The immunogenicity of the DNA and poxvirus vector vaccines in humans has usually been relatively weak, with generally less than 35% of the vaccinees scoring positive at any time point, as determined by IFN-γ ELISPOT assays. This was emphasized by the very disappointing results of a recent DNA prime-MVA boost Phase I study in Kenya which showed that the promising immunogenicity data obtained in monkeys with clade A HIV DNA and MVA constructs could not be repeated in human volunteers.
The best results so far, in terms of the percentage of human responders, level of T-cell responses and duration of immune responses have been obtained with the Ad5 vector. However, Ad5-based recombinant vaccines are confronted with the problem of a frequent pre-existing anti-vector immunity in the human population, especially in developing countries, which dampens the immune response to the HIV transgene. This has prompted the development of less prevalent human adenovirus serotypes (Ad35, Ad11, or Ad24) as nonreplicative vectors. Like Ad5, these vectors readily multiply to large yields in PRC-6 cells in fermenters. Nonreplicative chimpanzee adenovirus vectors (AdC68, AdC6 and AdC7) also are being developed. Combinations of different vectors in mixed modality prime-boost regimens will likely be developed in the future.
In rhesus monkeys, responses arising from an Ad5 priming-poxvirus (MVA or ALVAC) boosting regimen were significantly greater than those elicited by homologous regimens with the individual vectors, but this was not observed in human volunteers (Merck and Sanofi-Pasteur).
Induction of persistent HIV Gag-specific CD8+ CTL responses was attempted in a Phase I trial involving immunization with a fusion protein comprising the HIV p24Gag protein and detoxified Bacillus anthracis lethal factor (see 7.1.2.) to target the antigen to antigen presenting-cells (Avant Therapeutics and WRAIR).
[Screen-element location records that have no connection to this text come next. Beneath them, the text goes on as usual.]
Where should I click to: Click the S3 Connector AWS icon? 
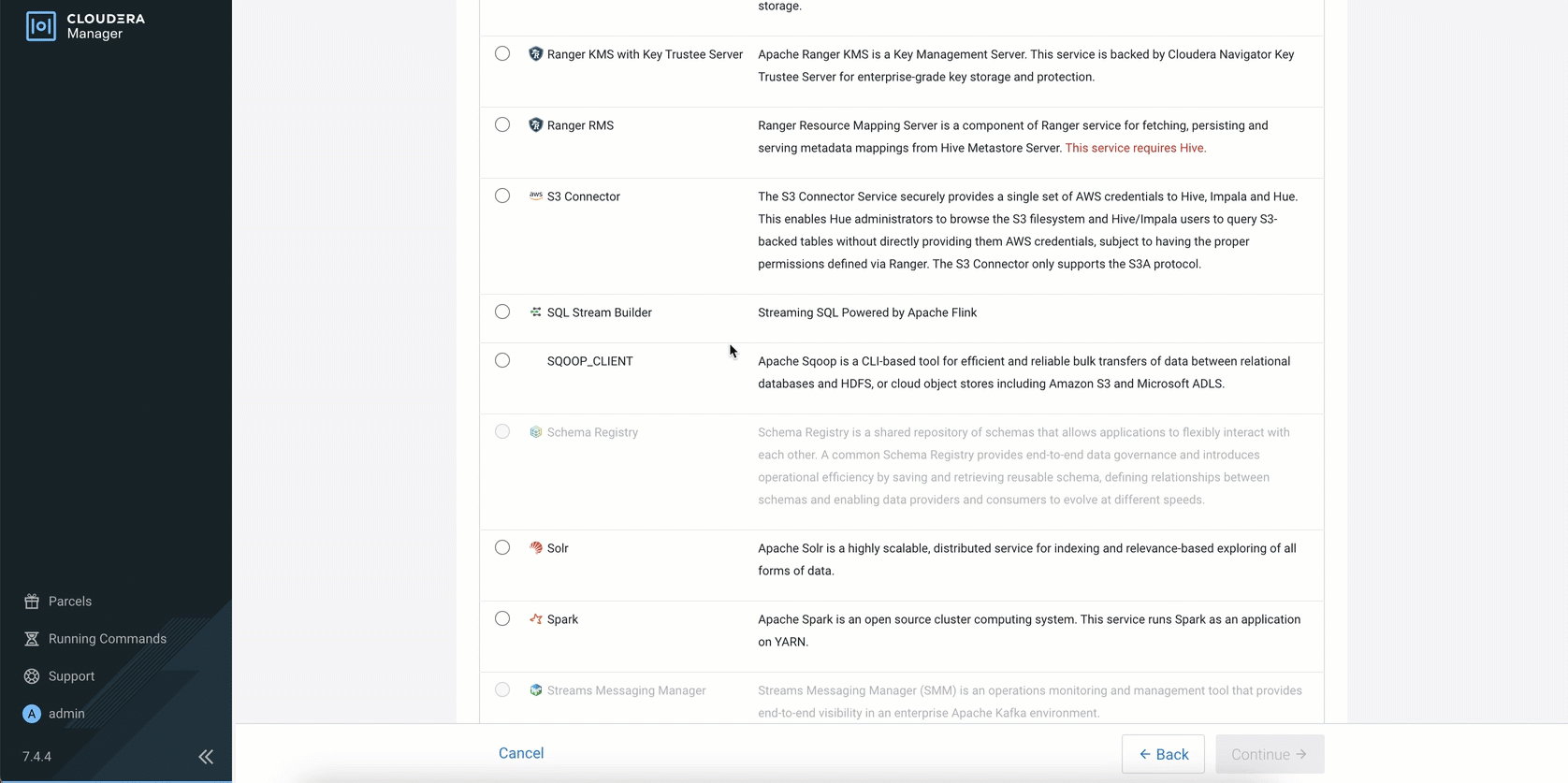pyautogui.click(x=535, y=196)
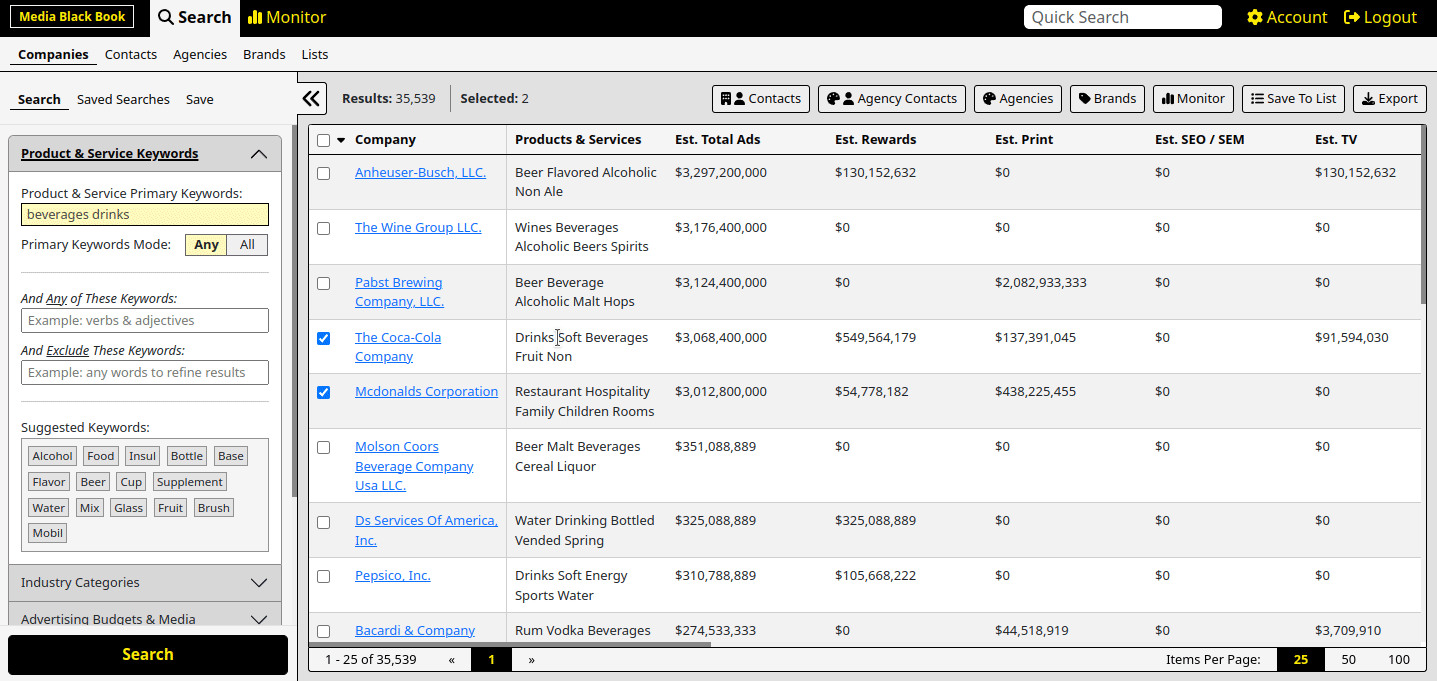The height and width of the screenshot is (681, 1437).
Task: Click the Save To List icon button
Action: click(x=1293, y=99)
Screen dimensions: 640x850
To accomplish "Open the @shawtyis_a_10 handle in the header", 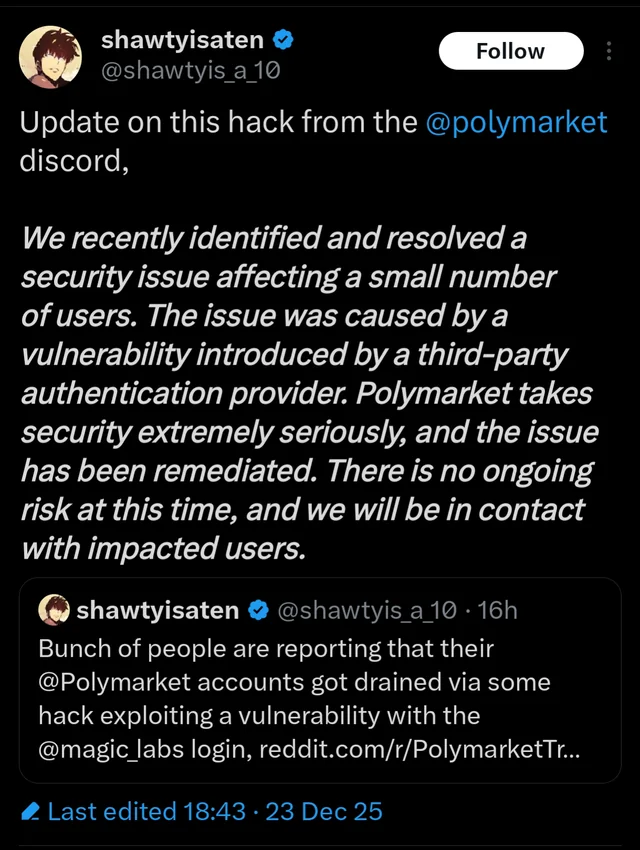I will (x=192, y=69).
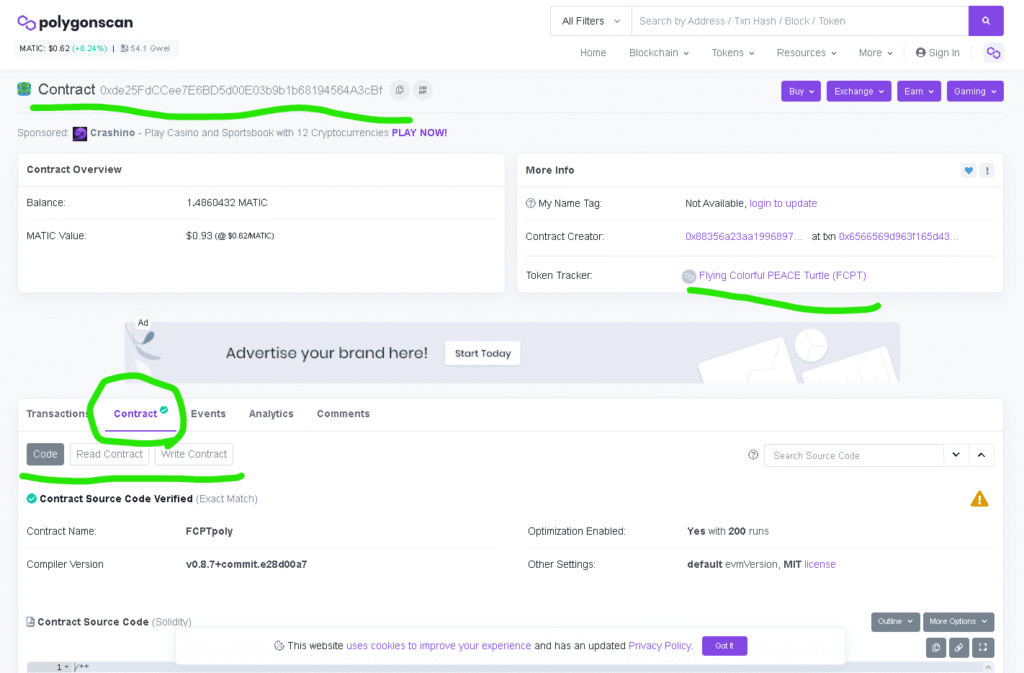Open the Outline dropdown
The width and height of the screenshot is (1024, 673).
[895, 622]
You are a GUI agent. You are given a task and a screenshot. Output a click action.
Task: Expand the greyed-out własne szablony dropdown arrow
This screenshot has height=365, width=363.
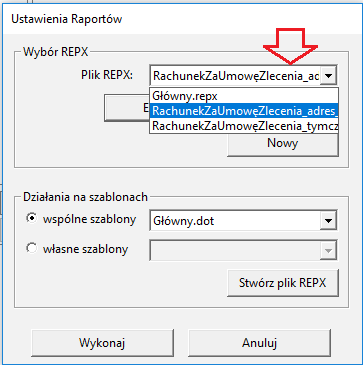tap(328, 250)
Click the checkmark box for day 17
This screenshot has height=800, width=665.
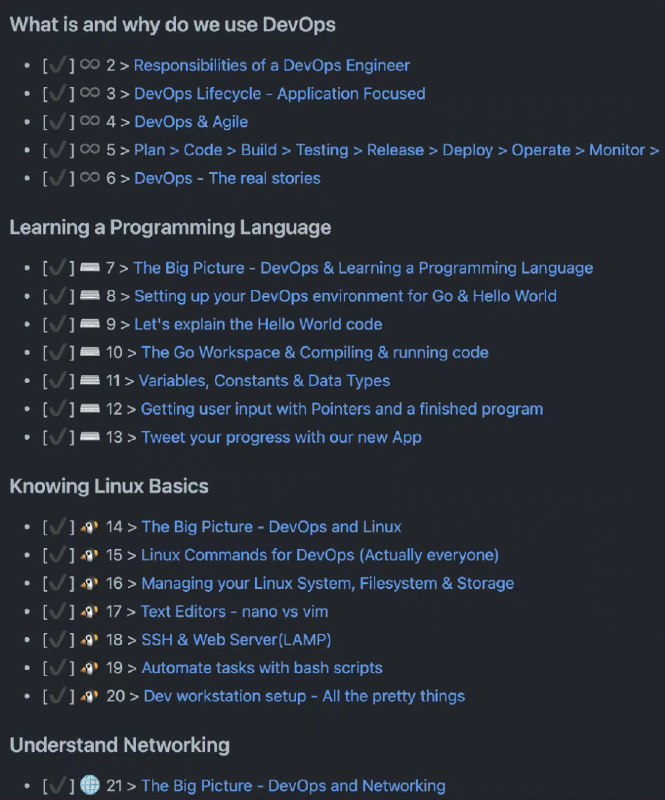[58, 612]
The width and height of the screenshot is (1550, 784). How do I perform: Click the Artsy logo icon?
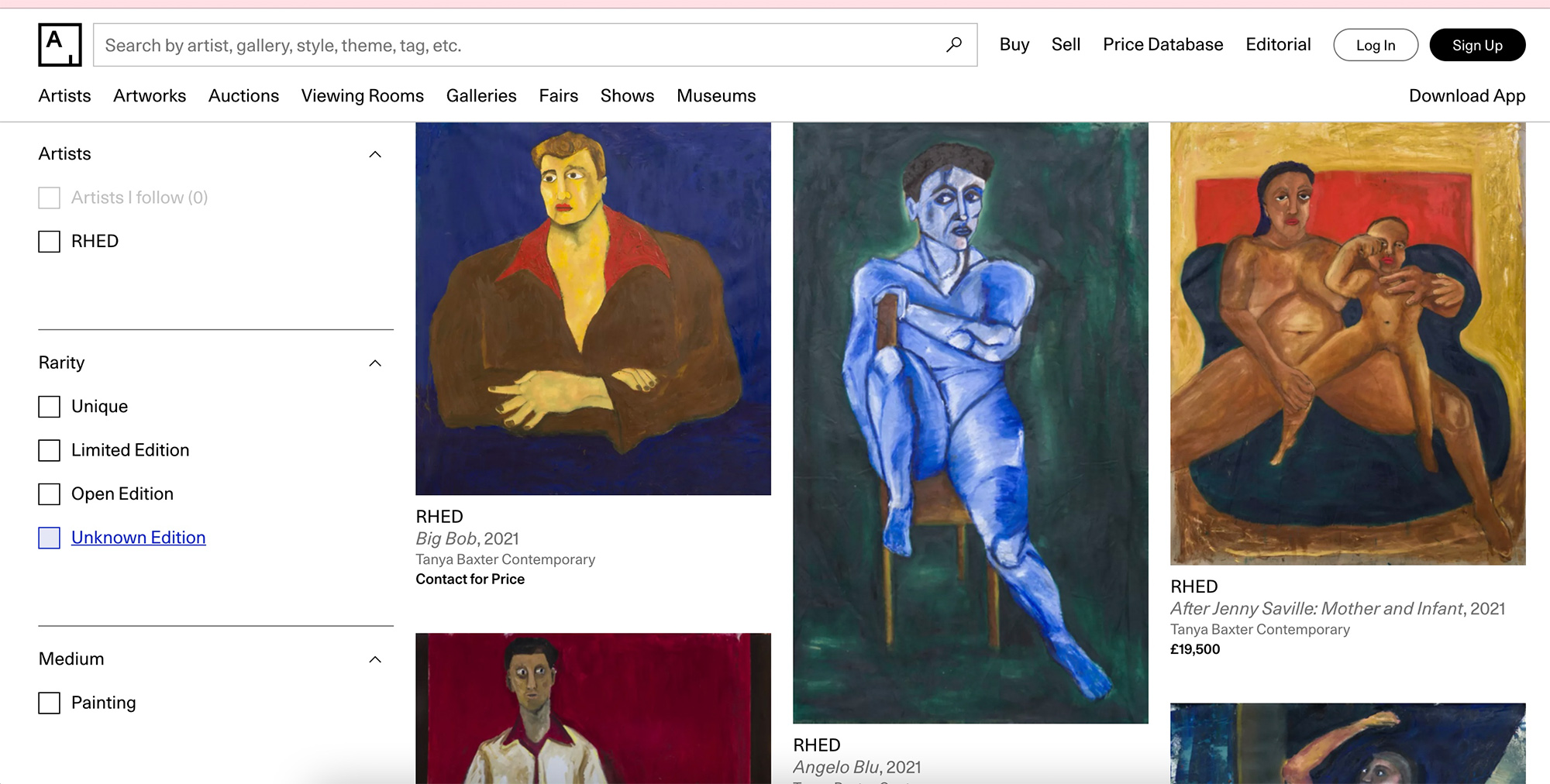[60, 45]
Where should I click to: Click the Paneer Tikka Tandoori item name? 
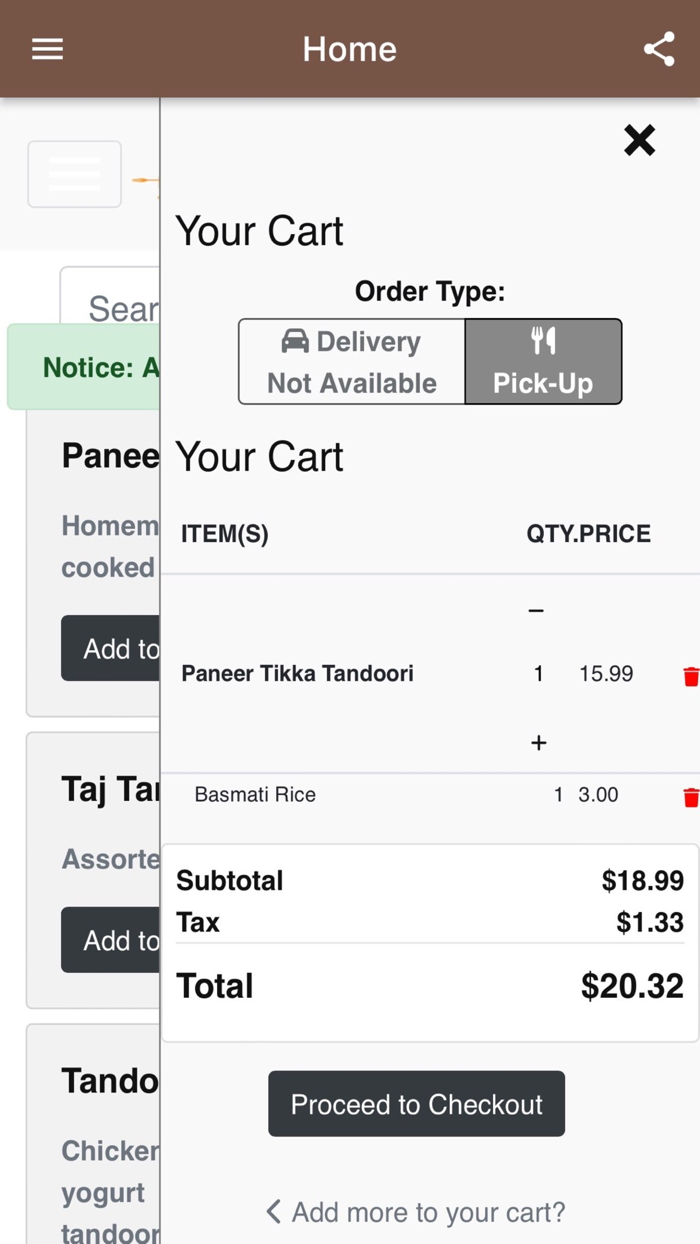pos(297,673)
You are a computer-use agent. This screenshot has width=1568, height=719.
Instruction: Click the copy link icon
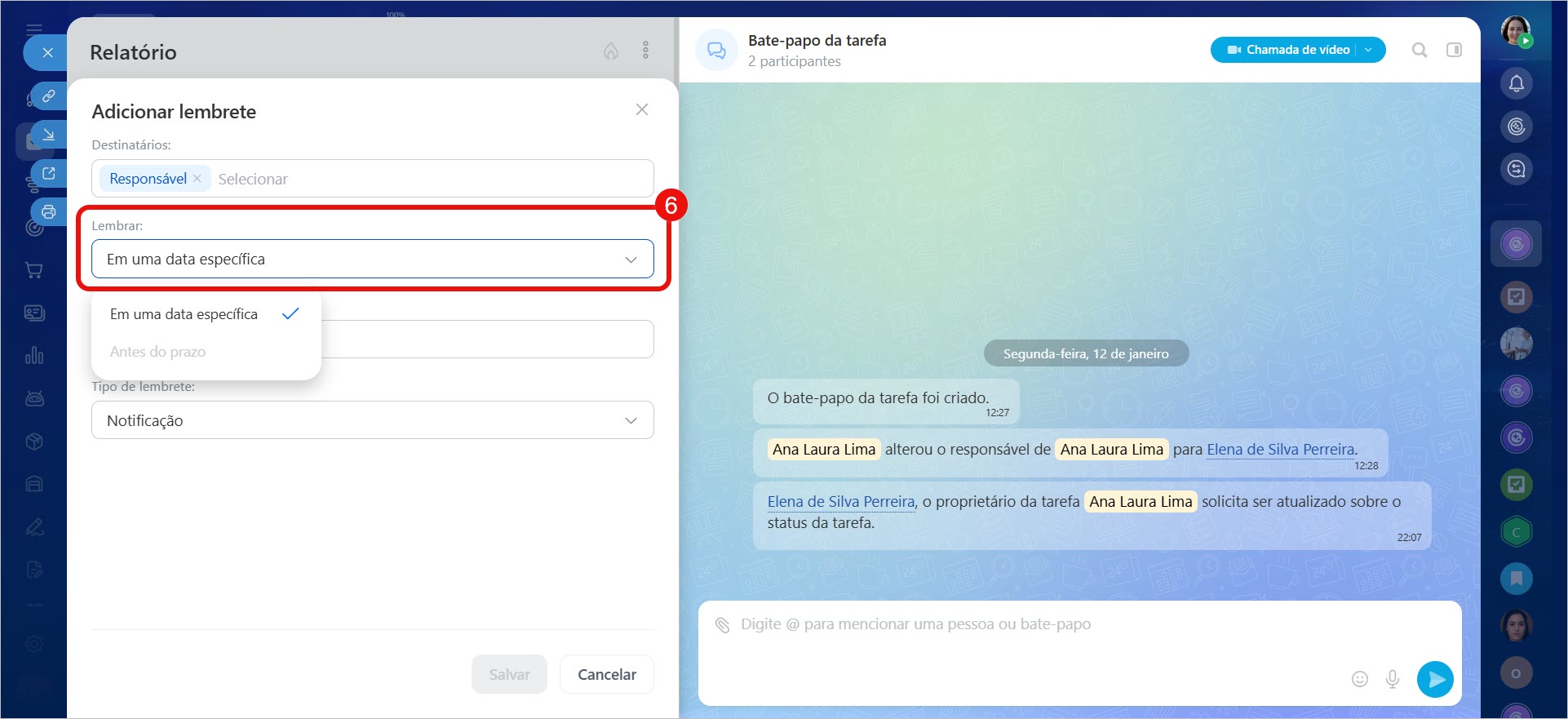49,96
Multi-epitopic combinations of peptides, fusion proteins and long lipopeptides also are at an early stage of clinical development, either alone or in prime-boost combinations with live vector-based recombinant vaccines. Lipopeptides whose sequence corresponds to that of CTL epitopes-rich regions in the Gag and Nef viral proteins are in Phase II trials in the USA and in France (NIAID/ANRS).
Finally, a number of candidate vaccines that target nonstructural viral proteins such as Tat, Rev, Vif and Nef are being developed using viral vectors such as MVA or Ad5 (bioMérieux/Transgene), fowlpoxvirus (AVC), DNA (Vical, Istituto superiore dei Sanita/Parexel) recombinant proteins (FIT Biotech, Institute for Human Virology) or fusion proteins (GSK), or polyepitopic peptides (Wyeth/Duke University, Epimmune). Some of these candidate vaccines will be tested as therapeutic vaccines in patients as a complement to antiretroviral therapy. Tat has been shown to act as a viral toxin and to promote apoptosis of uninfected bystander T-cells and secretion of Th2 cytokines.
The population-wide effects of partially effective vaccines that do not prevent infection but only can reduce viral loads are largely unknown. Mathematical models predict that the factor with the greatest impact on reducing infections and deaths will be the degree of virus load reduction. A 90% reduction in viral load, which is a reasonable expectation with current candidate vaccines under development, would significantly reduce HIV mortality within 20 years after introduction of the vaccine.
The development of a safe, effective, and affordable HIV vaccine remains a formidable scientific and public health challenge at the dawn of this century.